### [Material supplied]

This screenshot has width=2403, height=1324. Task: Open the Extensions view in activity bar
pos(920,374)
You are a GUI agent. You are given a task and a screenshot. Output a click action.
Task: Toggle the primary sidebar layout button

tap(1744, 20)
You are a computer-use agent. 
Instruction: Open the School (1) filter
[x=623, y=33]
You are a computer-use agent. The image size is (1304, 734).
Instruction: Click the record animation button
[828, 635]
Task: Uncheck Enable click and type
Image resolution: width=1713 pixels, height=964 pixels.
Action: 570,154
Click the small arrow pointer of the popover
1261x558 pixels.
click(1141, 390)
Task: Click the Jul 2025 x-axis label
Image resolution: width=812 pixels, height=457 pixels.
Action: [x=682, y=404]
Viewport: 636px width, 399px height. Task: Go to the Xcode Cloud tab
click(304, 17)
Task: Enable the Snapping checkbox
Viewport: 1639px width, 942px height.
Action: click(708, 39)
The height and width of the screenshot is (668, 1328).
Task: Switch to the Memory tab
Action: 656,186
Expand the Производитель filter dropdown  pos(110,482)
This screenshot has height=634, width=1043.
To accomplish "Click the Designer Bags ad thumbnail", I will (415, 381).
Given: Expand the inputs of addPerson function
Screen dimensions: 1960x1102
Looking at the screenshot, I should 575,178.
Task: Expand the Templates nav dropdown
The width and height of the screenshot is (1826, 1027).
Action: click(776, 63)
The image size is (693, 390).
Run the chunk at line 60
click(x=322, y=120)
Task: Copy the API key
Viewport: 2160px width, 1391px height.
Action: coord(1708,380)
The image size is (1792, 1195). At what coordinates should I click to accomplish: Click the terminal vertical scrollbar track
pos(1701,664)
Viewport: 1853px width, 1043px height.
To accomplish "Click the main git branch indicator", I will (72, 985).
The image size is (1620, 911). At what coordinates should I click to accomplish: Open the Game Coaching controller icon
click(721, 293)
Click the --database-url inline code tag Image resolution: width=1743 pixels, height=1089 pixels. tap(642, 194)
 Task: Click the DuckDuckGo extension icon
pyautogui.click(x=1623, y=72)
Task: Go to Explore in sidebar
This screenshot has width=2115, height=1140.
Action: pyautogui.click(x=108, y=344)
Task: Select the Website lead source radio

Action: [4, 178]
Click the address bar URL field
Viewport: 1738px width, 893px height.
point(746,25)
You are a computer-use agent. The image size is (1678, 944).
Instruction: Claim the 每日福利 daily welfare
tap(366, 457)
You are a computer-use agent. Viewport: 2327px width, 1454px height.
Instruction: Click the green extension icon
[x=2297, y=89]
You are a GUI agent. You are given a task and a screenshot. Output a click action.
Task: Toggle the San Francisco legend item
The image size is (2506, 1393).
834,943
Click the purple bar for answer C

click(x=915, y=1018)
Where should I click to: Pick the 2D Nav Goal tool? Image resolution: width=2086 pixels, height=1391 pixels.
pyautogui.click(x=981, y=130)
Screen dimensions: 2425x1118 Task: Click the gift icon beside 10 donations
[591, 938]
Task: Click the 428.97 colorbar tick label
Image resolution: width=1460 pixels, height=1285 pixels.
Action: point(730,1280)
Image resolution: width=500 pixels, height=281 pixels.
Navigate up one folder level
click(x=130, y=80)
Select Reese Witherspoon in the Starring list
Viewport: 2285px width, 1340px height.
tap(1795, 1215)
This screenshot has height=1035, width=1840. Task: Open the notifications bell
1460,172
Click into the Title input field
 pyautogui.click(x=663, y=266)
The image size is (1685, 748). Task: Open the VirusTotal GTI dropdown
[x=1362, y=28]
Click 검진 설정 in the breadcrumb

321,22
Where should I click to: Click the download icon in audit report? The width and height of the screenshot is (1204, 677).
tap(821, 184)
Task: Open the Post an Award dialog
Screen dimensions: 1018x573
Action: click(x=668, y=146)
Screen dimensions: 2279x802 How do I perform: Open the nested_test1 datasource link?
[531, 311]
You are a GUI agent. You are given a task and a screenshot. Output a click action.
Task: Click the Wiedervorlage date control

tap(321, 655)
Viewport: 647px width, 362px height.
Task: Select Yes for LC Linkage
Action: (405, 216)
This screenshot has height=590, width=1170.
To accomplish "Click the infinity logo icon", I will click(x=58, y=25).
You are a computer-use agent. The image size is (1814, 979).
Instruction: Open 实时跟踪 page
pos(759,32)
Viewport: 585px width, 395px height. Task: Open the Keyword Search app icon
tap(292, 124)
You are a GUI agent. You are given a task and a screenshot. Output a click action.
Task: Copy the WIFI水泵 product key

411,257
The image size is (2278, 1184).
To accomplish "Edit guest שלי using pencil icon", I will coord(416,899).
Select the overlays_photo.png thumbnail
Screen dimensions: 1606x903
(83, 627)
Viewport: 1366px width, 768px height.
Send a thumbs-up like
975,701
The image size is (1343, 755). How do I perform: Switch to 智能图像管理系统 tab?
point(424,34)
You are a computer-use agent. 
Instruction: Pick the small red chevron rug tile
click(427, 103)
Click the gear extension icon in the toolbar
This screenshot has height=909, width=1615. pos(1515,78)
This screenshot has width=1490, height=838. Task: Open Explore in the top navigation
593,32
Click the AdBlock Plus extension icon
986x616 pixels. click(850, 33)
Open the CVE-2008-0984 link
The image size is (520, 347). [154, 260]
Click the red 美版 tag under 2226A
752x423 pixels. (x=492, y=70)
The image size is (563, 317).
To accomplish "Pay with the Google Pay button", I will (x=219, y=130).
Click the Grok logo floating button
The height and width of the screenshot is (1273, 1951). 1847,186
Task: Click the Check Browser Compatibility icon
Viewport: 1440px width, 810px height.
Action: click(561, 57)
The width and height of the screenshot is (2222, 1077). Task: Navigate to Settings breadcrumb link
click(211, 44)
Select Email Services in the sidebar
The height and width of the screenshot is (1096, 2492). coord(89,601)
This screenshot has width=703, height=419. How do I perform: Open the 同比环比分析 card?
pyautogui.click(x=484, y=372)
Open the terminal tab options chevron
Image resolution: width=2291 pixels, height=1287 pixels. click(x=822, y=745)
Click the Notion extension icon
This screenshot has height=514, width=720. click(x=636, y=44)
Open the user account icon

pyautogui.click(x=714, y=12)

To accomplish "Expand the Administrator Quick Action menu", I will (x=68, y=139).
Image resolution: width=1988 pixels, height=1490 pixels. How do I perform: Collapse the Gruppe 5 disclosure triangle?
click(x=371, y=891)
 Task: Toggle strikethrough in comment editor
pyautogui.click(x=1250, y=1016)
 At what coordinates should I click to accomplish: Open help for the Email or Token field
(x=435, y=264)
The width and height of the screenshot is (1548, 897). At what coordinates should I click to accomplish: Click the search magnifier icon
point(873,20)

### [Problem to work on]
Please quote the records above exactly, without skipping a line.

### [Solution for this task]
This screenshot has width=2403, height=1324. Task: Open the Extensions view in activity bar
pos(920,374)
You are a GUI agent. You are given a task and a screenshot. Output a click action.
Task: Toggle the primary sidebar layout button

tap(1744, 20)
You are a computer-use agent. 
Instruction: Open the School (1) filter
[x=623, y=33]
You are a computer-use agent. The image size is (1304, 734).
Instruction: Click the record animation button
[828, 635]
Task: Uncheck Enable click and type
Image resolution: width=1713 pixels, height=964 pixels.
Action: 570,154
Click the small arrow pointer of the popover
1261x558 pixels.
click(1141, 390)
Task: Click the Jul 2025 x-axis label
Image resolution: width=812 pixels, height=457 pixels.
Action: [x=682, y=404]
Viewport: 636px width, 399px height. Task: Go to the Xcode Cloud tab
click(304, 17)
Task: Enable the Snapping checkbox
Viewport: 1639px width, 942px height.
Action: click(708, 39)
The height and width of the screenshot is (668, 1328).
Task: Switch to the Memory tab
Action: 656,186
Expand the Производитель filter dropdown  pos(110,482)
This screenshot has height=634, width=1043.
To accomplish "Click the Designer Bags ad thumbnail", I will (415, 381).
Given: Expand the inputs of addPerson function
Screen dimensions: 1960x1102
Looking at the screenshot, I should 575,178.
Task: Expand the Templates nav dropdown
The width and height of the screenshot is (1826, 1027).
Action: click(776, 63)
The image size is (693, 390).
Run the chunk at line 60
click(x=322, y=120)
Task: Copy the API key
Viewport: 2160px width, 1391px height.
Action: coord(1708,380)
The image size is (1792, 1195). At what coordinates should I click to accomplish: Click the terminal vertical scrollbar track
pos(1701,664)
Viewport: 1853px width, 1043px height.
To accomplish "Click the main git branch indicator", I will (72, 985).
The image size is (1620, 911). At what coordinates should I click to accomplish: Open the Game Coaching controller icon
click(721, 293)
Click the --database-url inline code tag Image resolution: width=1743 pixels, height=1089 pixels. tap(642, 194)
 Task: Click the DuckDuckGo extension icon
pyautogui.click(x=1623, y=72)
Task: Go to Explore in sidebar
This screenshot has width=2115, height=1140.
Action: pyautogui.click(x=108, y=344)
Task: Select the Website lead source radio

Action: [4, 178]
Click the address bar URL field
Viewport: 1738px width, 893px height.
point(746,25)
You are a computer-use agent. The image size is (1678, 944).
Instruction: Claim the 每日福利 daily welfare
tap(366, 457)
You are a computer-use agent. Viewport: 2327px width, 1454px height.
Instruction: Click the green extension icon
[x=2297, y=89]
You are a GUI agent. You are given a task and a screenshot. Output a click action.
Task: Toggle the San Francisco legend item
The image size is (2506, 1393).
834,943
Click the purple bar for answer C

click(x=915, y=1018)
Where should I click to: Pick the 2D Nav Goal tool? Image resolution: width=2086 pixels, height=1391 pixels.
pyautogui.click(x=981, y=130)
Screen dimensions: 2425x1118 Task: Click the gift icon beside 10 donations
[591, 938]
Task: Click the 428.97 colorbar tick label
Image resolution: width=1460 pixels, height=1285 pixels.
Action: point(730,1280)
Image resolution: width=500 pixels, height=281 pixels.
Navigate up one folder level
click(x=130, y=80)
Select Reese Witherspoon in the Starring list
Viewport: 2285px width, 1340px height.
tap(1795, 1215)
This screenshot has height=1035, width=1840. Task: Open the notifications bell
1460,172
Click into the Title input field
 pyautogui.click(x=663, y=266)
The image size is (1685, 748). Task: Open the VirusTotal GTI dropdown
[x=1362, y=28]
Click 검진 설정 in the breadcrumb

321,22
Where should I click to: Click the download icon in audit report? The width and height of the screenshot is (1204, 677).
tap(821, 184)
Task: Open the Post an Award dialog
Screen dimensions: 1018x573
Action: click(x=668, y=146)
Screen dimensions: 2279x802 How do I perform: Open the nested_test1 datasource link?
[531, 311]
You are a GUI agent. You are given a task and a screenshot. Output a click action.
Task: Click the Wiedervorlage date control

tap(321, 655)
Viewport: 647px width, 362px height.
Task: Select Yes for LC Linkage
Action: (405, 216)
This screenshot has height=590, width=1170.
To accomplish "Click the infinity logo icon", I will click(x=58, y=25).
You are a computer-use agent. The image size is (1814, 979).
Instruction: Open 实时跟踪 page
pos(759,32)
Viewport: 585px width, 395px height. Task: Open the Keyword Search app icon
tap(292, 124)
You are a GUI agent. You are given a task and a screenshot. Output a click action.
Task: Copy the WIFI水泵 product key

411,257
The image size is (2278, 1184).
To accomplish "Edit guest שלי using pencil icon", I will coord(416,899).
Select the overlays_photo.png thumbnail
Screen dimensions: 1606x903
(83, 627)
Viewport: 1366px width, 768px height.
Send a thumbs-up like
975,701
The image size is (1343, 755). How do I perform: Switch to 智能图像管理系统 tab?
point(424,34)
You are a computer-use agent. 
Instruction: Pick the small red chevron rug tile
click(427, 103)
Click the gear extension icon in the toolbar
This screenshot has height=909, width=1615. pos(1515,78)
This screenshot has width=1490, height=838. Task: Open Explore in the top navigation
593,32
Click the AdBlock Plus extension icon
986x616 pixels. click(850, 33)
Open the CVE-2008-0984 link
The image size is (520, 347). [154, 260]
Click the red 美版 tag under 2226A
752x423 pixels. (x=492, y=70)
The image size is (563, 317).
To accomplish "Pay with the Google Pay button", I will (x=219, y=130).
Click the Grok logo floating button
The height and width of the screenshot is (1273, 1951). 1847,186
Task: Click the Check Browser Compatibility icon
Viewport: 1440px width, 810px height.
Action: click(561, 57)
The width and height of the screenshot is (2222, 1077). Task: Navigate to Settings breadcrumb link
click(211, 44)
Select Email Services in the sidebar
The height and width of the screenshot is (1096, 2492). coord(89,601)
This screenshot has width=703, height=419. How do I perform: Open the 同比环比分析 card?
pyautogui.click(x=484, y=372)
Open the terminal tab options chevron
Image resolution: width=2291 pixels, height=1287 pixels. click(x=822, y=745)
Click the Notion extension icon
This screenshot has height=514, width=720. click(x=636, y=44)
Open the user account icon

pyautogui.click(x=714, y=12)

To accomplish "Expand the Administrator Quick Action menu", I will (x=68, y=139).
Image resolution: width=1988 pixels, height=1490 pixels. How do I perform: Collapse the Gruppe 5 disclosure triangle?
click(x=371, y=891)
 Task: Toggle strikethrough in comment editor
pyautogui.click(x=1250, y=1016)
 At what coordinates should I click to accomplish: Open help for the Email or Token field
(x=435, y=264)
The width and height of the screenshot is (1548, 897). At what coordinates should I click to accomplish: Click the search magnifier icon
point(873,20)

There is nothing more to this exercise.